Bio: Andrew Breen has a B.Sc. Hons, in Physics with Computing Physics from University College Swansea, an M.Sc. (Eng.) by research from Liverpool University, and a Ph.D. in Speech Science from University College London. He is a long standing member of the Institution of Engineering and Technology (MIET). He was awarded the IEE J. Langham Thomson premium in 1993, and has received business awards from BT, MCI and Nuance. Andrew has been an industrial representative on two European funded projects. He was a founder of SSW (Speech Synthesis Workshop), and has been on the organising committee for InterSpeech. Andrew worked for a number of years at BT Labs., initially on Automatic Speech Recognition (ASR), and then lead teams on Text-To-Speech (TTS), Avatars and multi-modal distributed systems. While at BT he invented the Laureate TTS system. In 1999 he joined the University of East Anglia as a Sr. Lecturer, but two years later join Nuance as founder of their TTS organisation. After Nuance’s acquisition by ScanSoft, he took on a number of roles, including head of TTS research and languages, Head of TTS research and product, Director of embedded TTS for automotive, and Director of TTS Research and Product Development in India and China. He has extensive experience of managing remote teams, having lead teams across the US, Europe, India and China. In 2017 he joined Amazon as head of TTS research, managing the team which produced Amazon’s first Neural TTS system. He is currently research director of speech and audio generation in Amazon’s AGI organisation.

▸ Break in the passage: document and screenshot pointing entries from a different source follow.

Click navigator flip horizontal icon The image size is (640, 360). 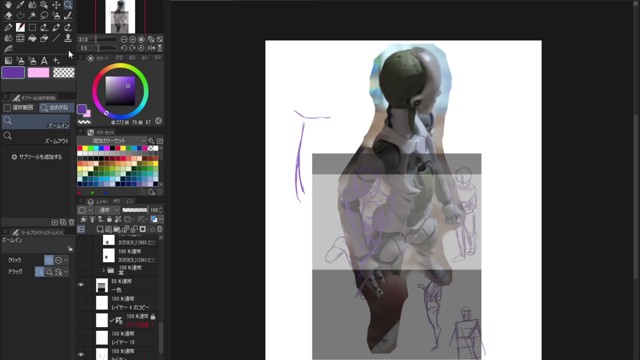coord(151,48)
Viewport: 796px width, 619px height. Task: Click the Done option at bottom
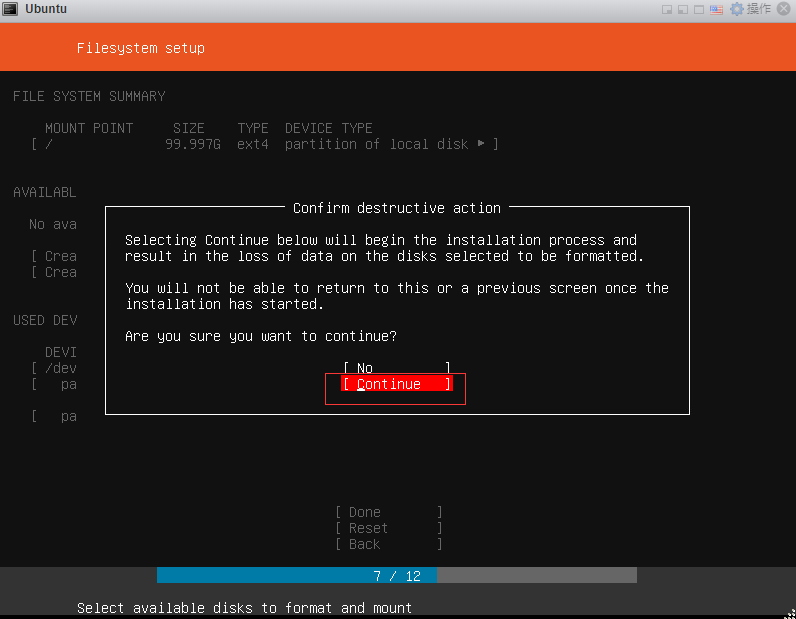click(x=389, y=512)
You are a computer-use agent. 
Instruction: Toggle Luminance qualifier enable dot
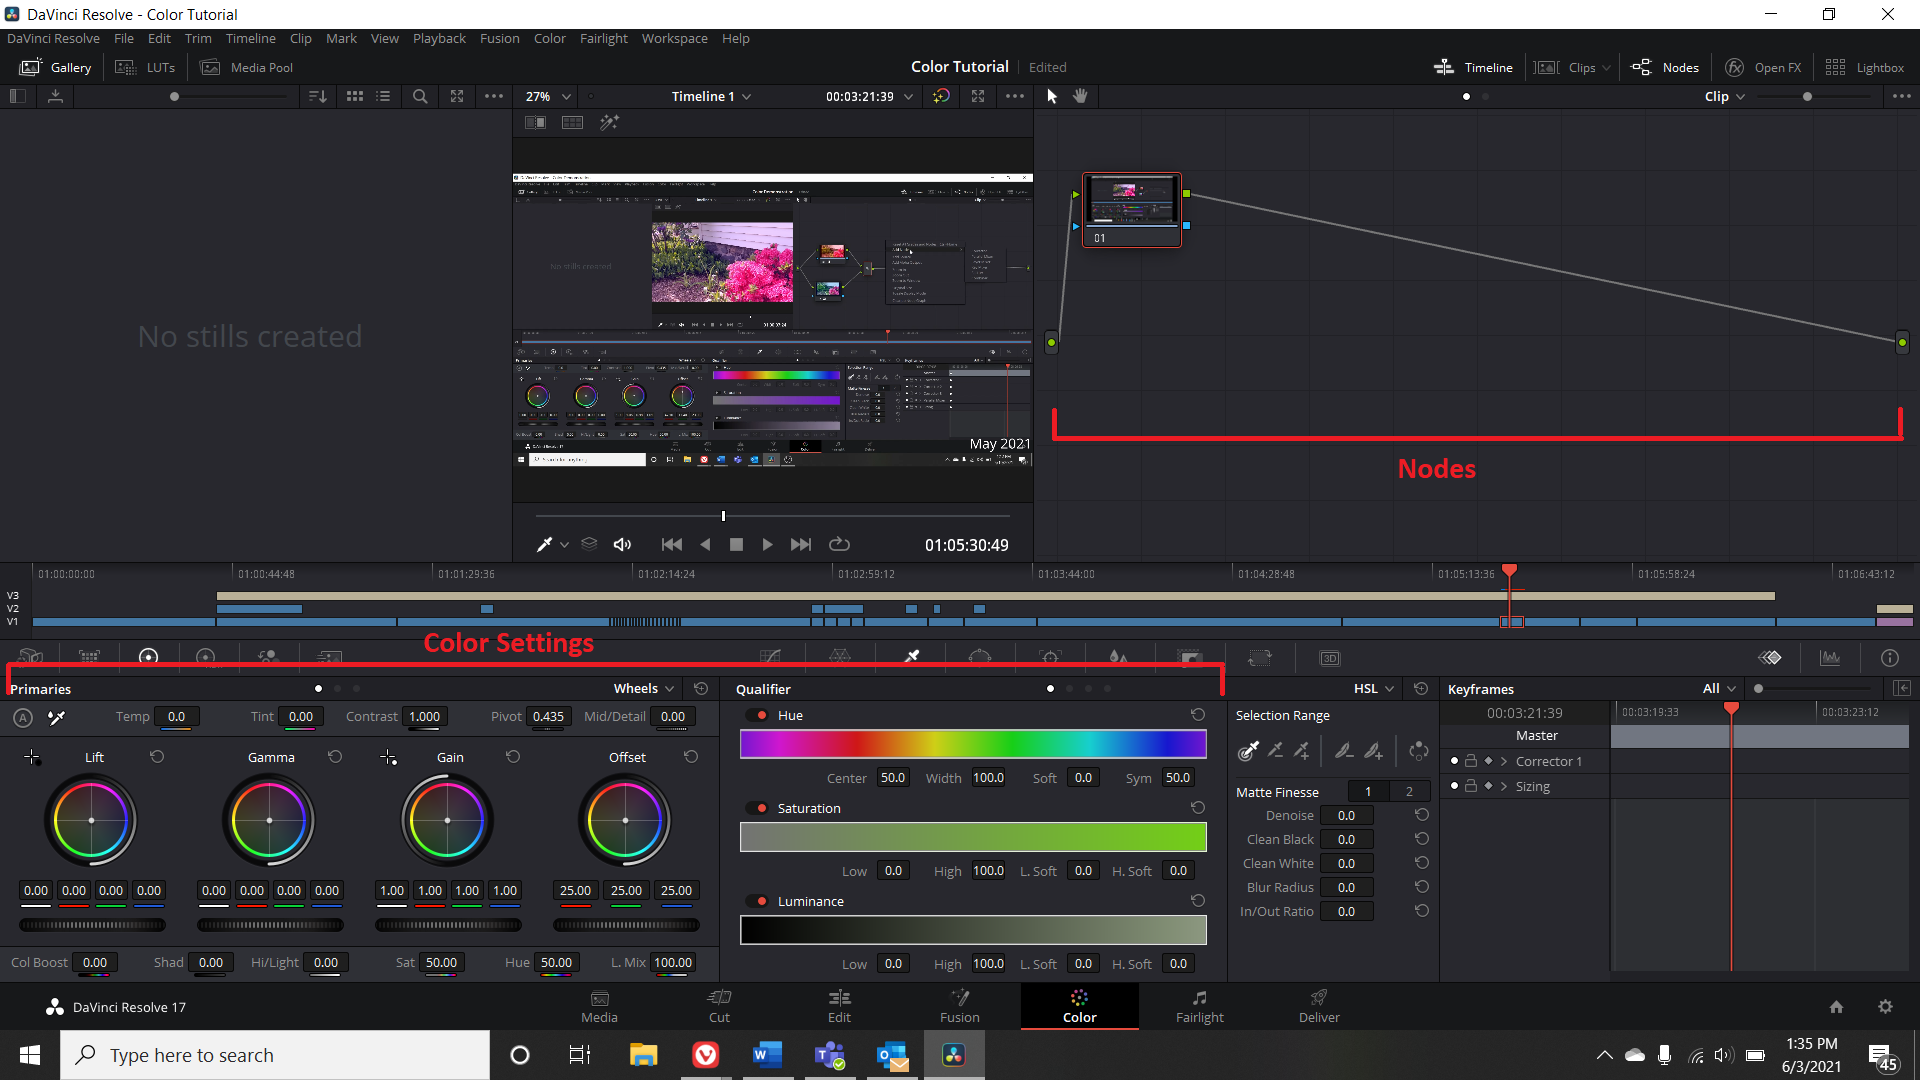[x=758, y=901]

Title: Lossy Image Compression with Diffusion

Lucas Theis, Google DeepMind

Abstract: Lossy compression of image, audio, and video signals has traditionally been performed through transform coding. With the advent of deep learning, more powerful transforms have been proposed whose parameters are learned from data instead of being designed manually. However, these methods still follow the transform coding paradigm and can be understood from a decades-old rate-distortion perspective. More recently, new approaches have been proposed that no longer fit this framework, enabled by new theoretical insights into perceptual quality and new techniques in generative AI and information theory. In this presentation, I will discuss a conceptually simple approach based on diffusion and channel simulation, and how it can be used to achieve better realism-distortion trade-offs. We find that it works surprisingly well despite the lack of an analysis transform.

Bio: Lucas Theis is the founder of a startup currently in stealth. He was previously a Senior Research Scientist at Google DeepMind working on compression using neural networks. Before that, he worked at Twitter after the acquisition of a London-based startup in 2016, where he worked on video compression. Lucas received his PhD from the Max Planck Research School in Tübingen, where he worked on deep generative models in the lab of Matthias Bethge.